Tenho medo de versejar quando me sinto errado. E como me sinto errado a maior parte do tempo...
Décadas atrás gostava de pensar que melhor seria minha poesia quanto pior me sentisse. Você tem razão — é uma concepção lamentavelmente romântica da poesia — e errada. 
Levei longo tempo para descobrir que funciona ao contrário. E como estou ao contrário quase todo instante...
Fiz outra grande descoberta: o pior momento de tentar fazer um poema é exatamente quando você tá a fim de falar de poesia, não de fazer. Você adivinhou: mais ou menos como o sexo. Descobri que gosto mais, muito mais de falar que de fazer. Mais: descobri que quase sempre fui assim, mesmo quando achava que fazer sexo era um grande barato.
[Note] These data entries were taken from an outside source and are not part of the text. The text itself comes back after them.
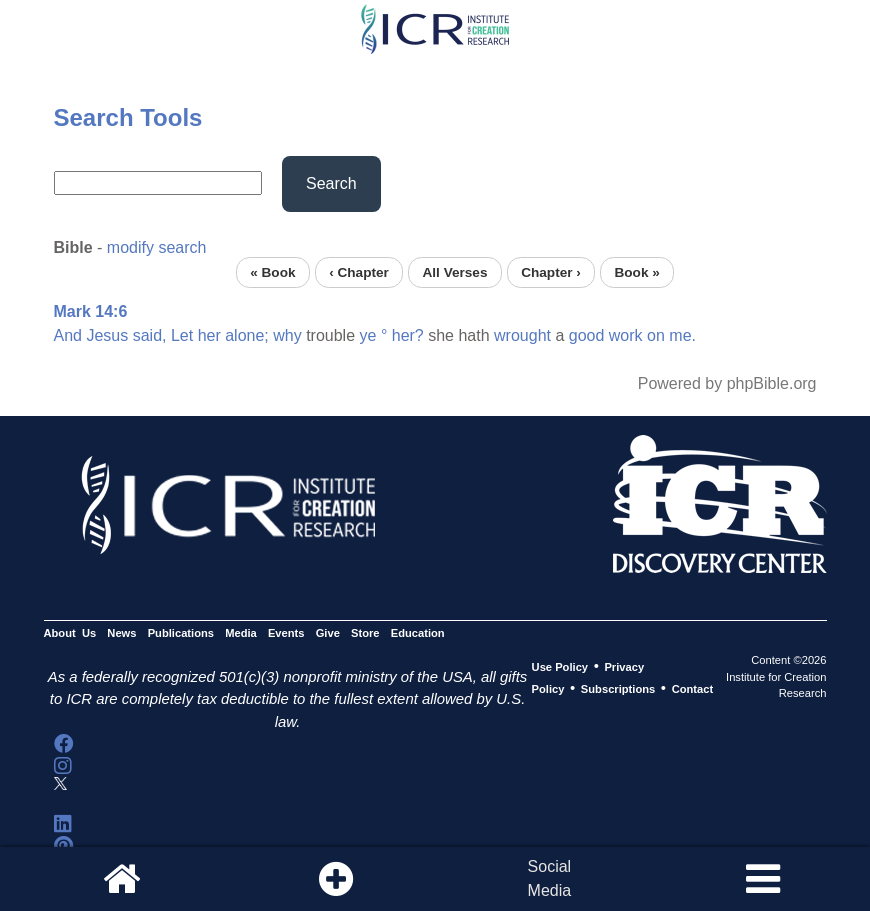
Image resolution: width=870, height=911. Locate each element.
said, (150, 335)
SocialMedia (550, 878)
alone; (247, 335)
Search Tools (128, 117)
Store (365, 633)
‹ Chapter (359, 272)
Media (241, 633)
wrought (522, 335)
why (287, 335)
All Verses (455, 272)
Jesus (107, 335)
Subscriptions (618, 689)
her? (408, 335)
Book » (636, 272)
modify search (157, 247)
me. (682, 335)
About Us (70, 633)
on (656, 335)
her (209, 335)
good (587, 335)
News (121, 633)
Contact (693, 689)
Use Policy (560, 667)
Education (418, 633)
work (626, 335)
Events (286, 633)
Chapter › (551, 272)
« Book (272, 272)
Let (182, 335)
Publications (181, 633)
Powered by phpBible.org (727, 383)
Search (331, 183)
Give (328, 633)
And (68, 335)
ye (368, 335)
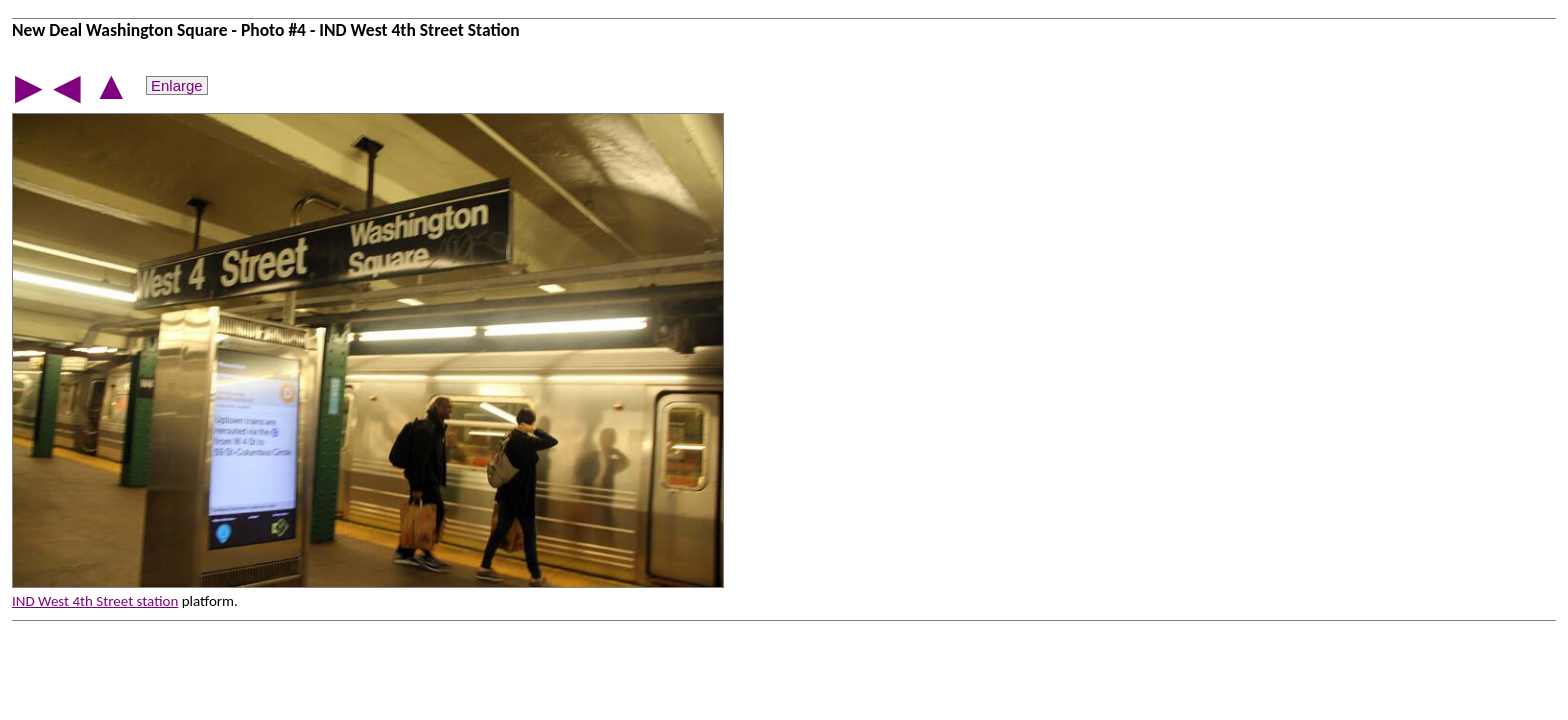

Sim, você acertou outra vez — é o fenomenal poder da palavra. A falada é a mais poderosa. Mas como não tenho com quem falar... só me resta me contentar com a escrita.
Isso tudo é muito complicado. (Gosto desta palavra, complicação. É uma das poucas do vernáculo que sintetizam uma grande parte da vida sozinhas, sem necessitar de introduções, viagens, adjetivos, apêndices.)
Ao abrir este parágrafo precisamente, me ocorreu que uma continuação apropriada ao anterior seria aduzir "e simples ao mesmo tempo". E aqui você estaria mais uma vez com a razão — ficaria decepcionantemente mecânico.
Tenho medo do mecânico, tenho medo da mecânica. (Hmmm, que delícia de trocadilhos essa brincadeira daria. Por que afinal poetas e escritores tanto temem essas delícias? Acertou: morremos de medo dos críticos, mesmo quando os críticos não entendem lhufas nem poesia nem de literatura. Sim: a maioria dos casos.)
Sei que o que vou dizer é claro como luzinha de caneta de oftalmologista. Mas vou dizer mesmo assim. O assassino da palavra é exatamente ele: o mecânico. É ele quem chega solerte pelas nossas costas e, sem que nos demos conta, nos obriga a proclamar que o problema da rosa é o espinho. Debaixo desse defunto sempre jaz uma fonte incalculável de clichês.
Versejar ou escrever literariamente não requer estar mal ou bem. E ficar longe do mecânico pode ser desejável mas não é tão vital quanto pregam certos críticos que não resistem ao emprego de alguns clichês em suas arengas.
Houve uma época em que escrevi muito a respeito, me lembro bem agora. Vira e mexe anunciava ao mundo que versejar ou escrever literariamente exige antes de tudo honestidade.
Isso também é muito complicado. Assim como a necessidade de comunicação nos leva a apelar quase inconscientemente ao mecânico, as injunções da vida diária nos forçam a driblar a franqueza no duro embate com nossos inimigos. (Pois é, somos, quase todos, cercados de inimigos. Se reais ou imaginários, não vem ao caso. São inimigos all the same.)
É por isso que hoje digo, para ser poeta você precisa ter ouvido. Você precisa aprender a arfar pausadamente.
A escutar, acima do vozerio espalhafatoso, fogueteiro, dos eternos festeiros, as verdades que seu coração sopra em cochichos fantasticamente baixos. A saber como escutar o silêncio que, no dizer de Braque, é l'art d'exprimer l'invisible par le visible.
Não é tão complicado quanto parece. Basta sempre ter em mente que cada um de nós é especial e cada poeta, especialíssimo. Apesar do que advertem os psicanalistas.